Talking Deal Prices with Steve Gelsi: Was Active Network a 27x deal, or 13.5x?

Based on its latest full year of adjusted EBITDA of $38.4 million when the deal was initially announced, Vista Equity’s acquisition multiple comes to about 27x.

But the multiple falls to about 16x by annualizing third-quarter adjusted EBITDA of $16.4 million in Active Network’s last financial filing on Oct. 30, just prior to the close of the deal.

In the same filing, Active Network also disclosed an even higher quarterly adjusted EBITDA of $19.5 million, excluding charges related management changes and costs attached to the Vista Equity transaction. Assuming annual adjusted EBITDA of $78 million a year, Vista Equity paid a multiple of about 13.5x for Active Networks.

The more favorable EBITDA multiple of 13.5x may have been the figure Vista Equity used to shop around for financing for the deal, one general partner in the tech space told Buyouts. I was unable to reach Vista Equity for comment.

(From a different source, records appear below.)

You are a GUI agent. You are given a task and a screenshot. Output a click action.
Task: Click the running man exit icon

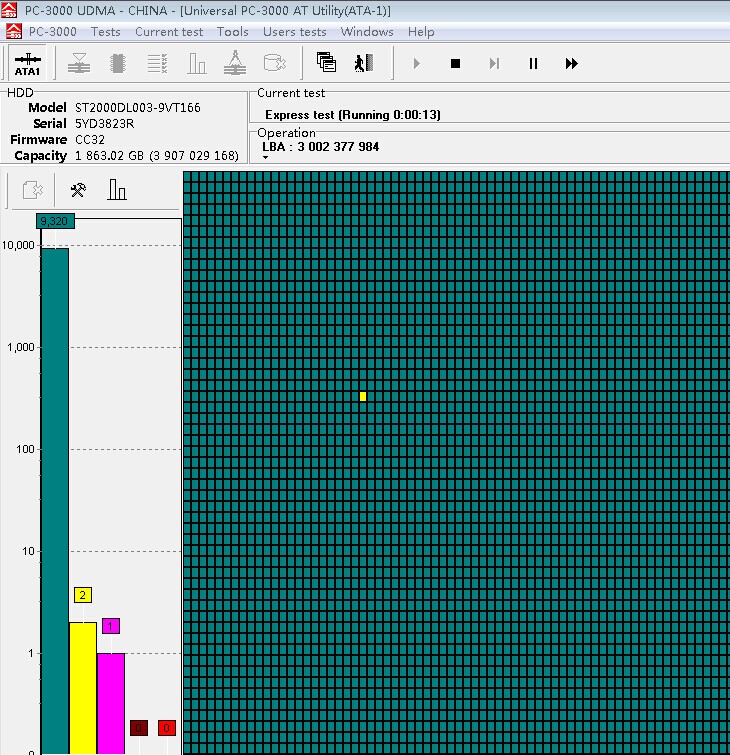363,63
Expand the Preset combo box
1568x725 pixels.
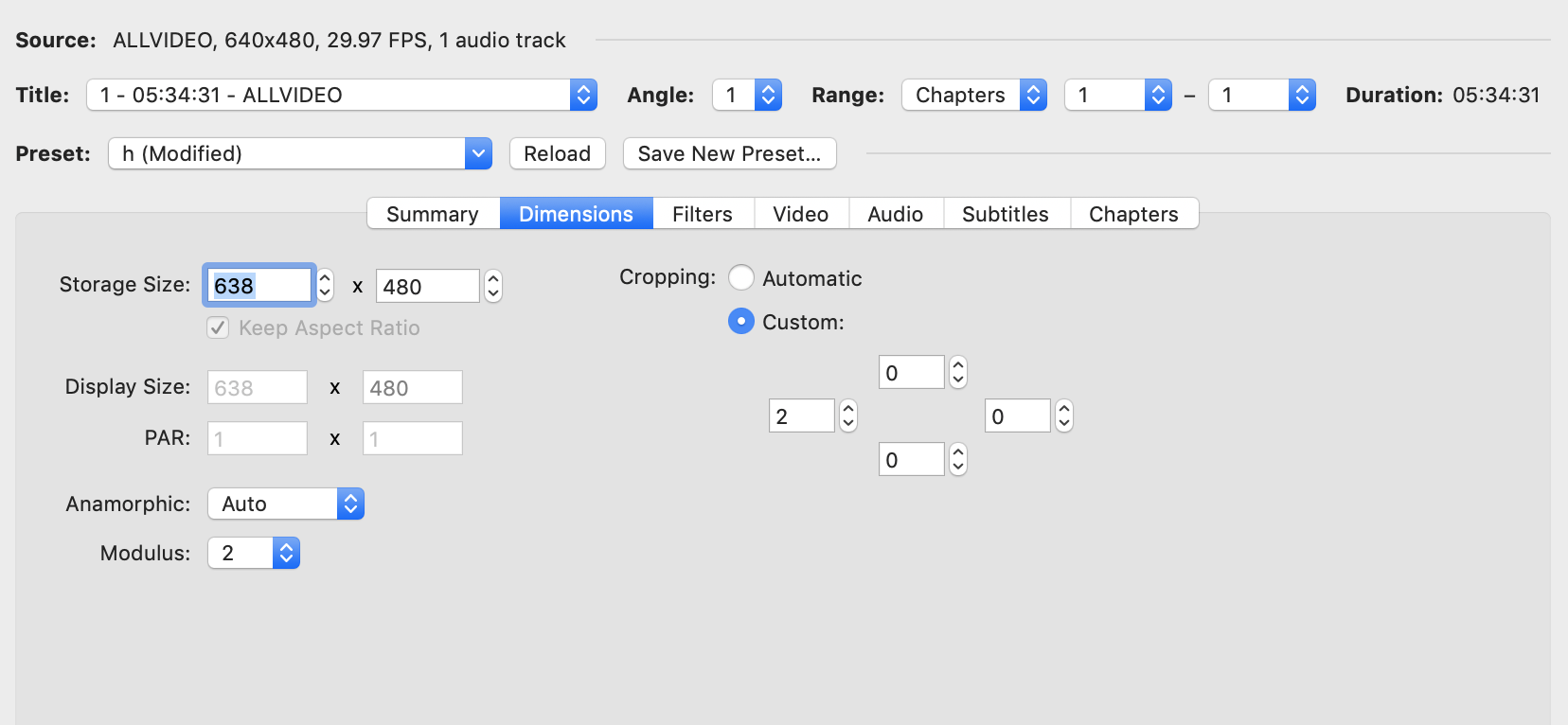coord(478,153)
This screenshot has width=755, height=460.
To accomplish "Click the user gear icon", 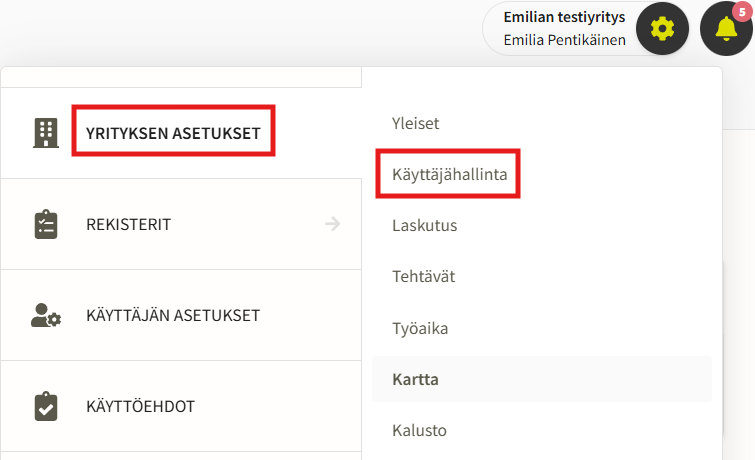I will coord(46,315).
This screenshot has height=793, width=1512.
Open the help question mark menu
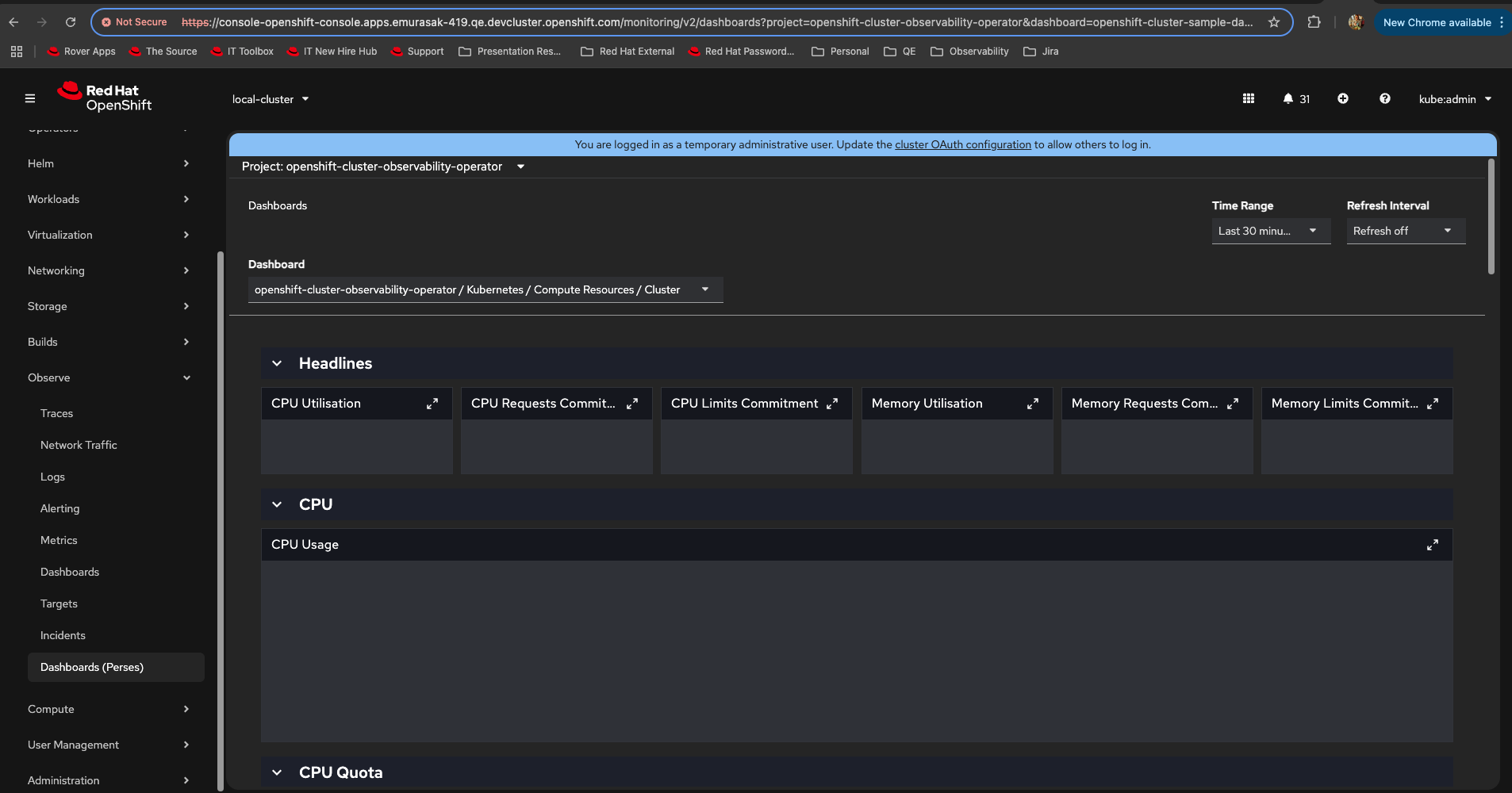click(x=1384, y=99)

While some executives may still think that’s a bit rich for a deal, any firm like Active Network that falls into the cloud-based Software as a Service (SaaS) space commands strong interest at auctions. And prices may often ride much higher in the space, buyout executives warned.

But the ultimate price may rest in part on which EBITDA number gets used prior to the close of a deal. That figure often depends on a GP’s ability to drill down during due diligence and find cost synergies and growth opportunities to share with lenders.

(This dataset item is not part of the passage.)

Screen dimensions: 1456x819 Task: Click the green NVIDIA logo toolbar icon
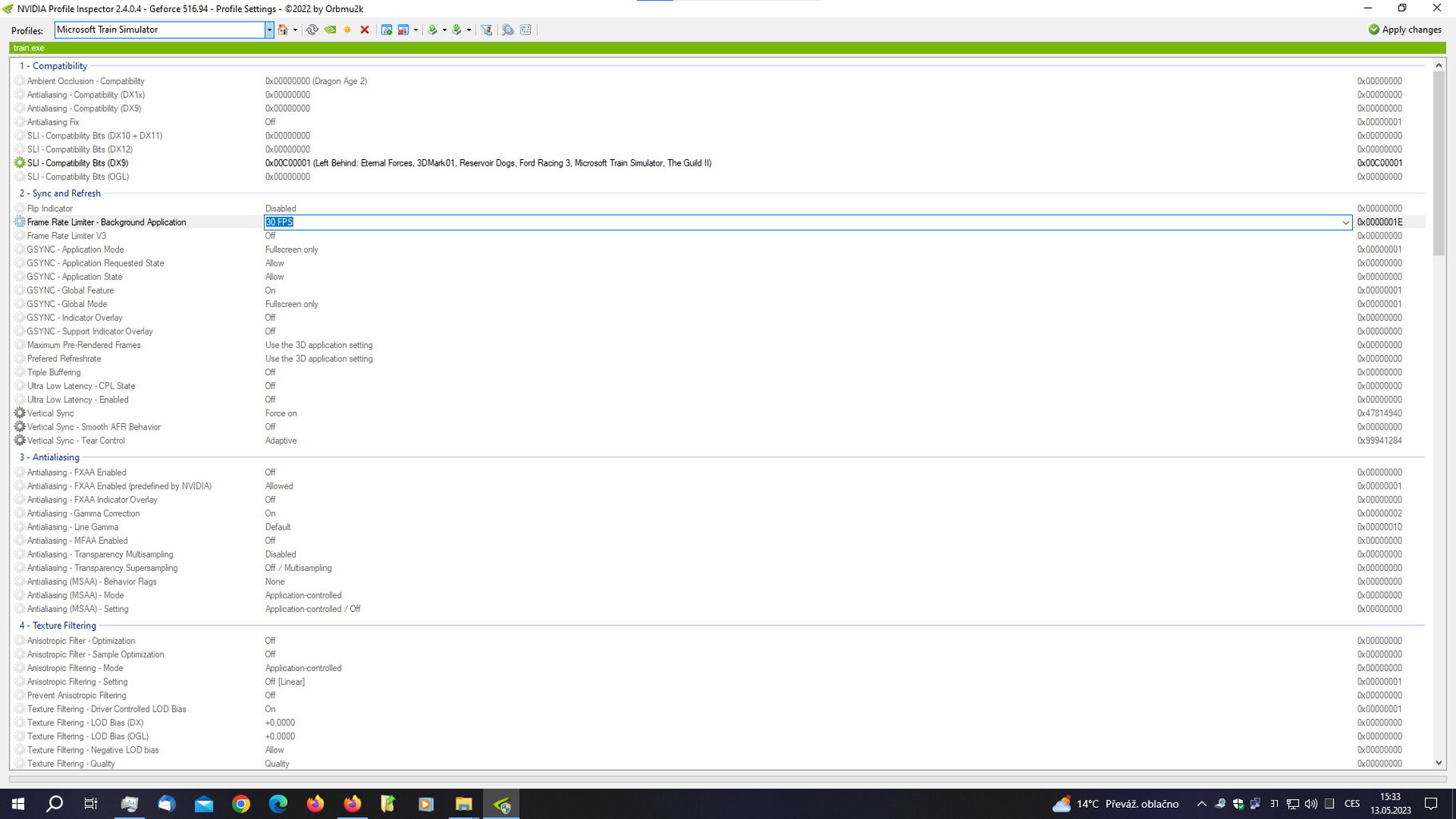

Apollo Acquisition Multiples

While sponsors often chase multiples north of 10x in auctions nowadays, Apollo Global Management co-founder, chairman and CEO Leon Black said in a recent keynote interview that his priority for 2014 and beyond remains much lower price points.

To Black, speaking during his appearance on February 28 at Columbia University’s annual private equity and venture capital conference in New York, that means staying close to the average entry EBITDA multiple of about 6.2x for its vintage 2008 Apollo Fund VII, which raised $15 billion.

Apollo Global obtained these favorable purchase multiples by focusing on complex deals, like the roughly 50-corporate carveouts done by the firm over its history, usually at about 6x EBITDA. Distressed debt deals also offer favorable entry price points of about 5x.

Black admitted to paying “a bit higher multiples” for “conventional buyout” deals. But he added they only make up about one third of the firm’s acquisition deal flow.

Looking ahead, Black said Apollo Global continues to find opportunities for buying at favorable multiples, with work underway on two or three corporate carve-outs, among others.

While Apollo Global remains one of the largest private equity firms ever with $161 billion in assets under management and billions in dry powder to burn, it all still rests on value, Black said.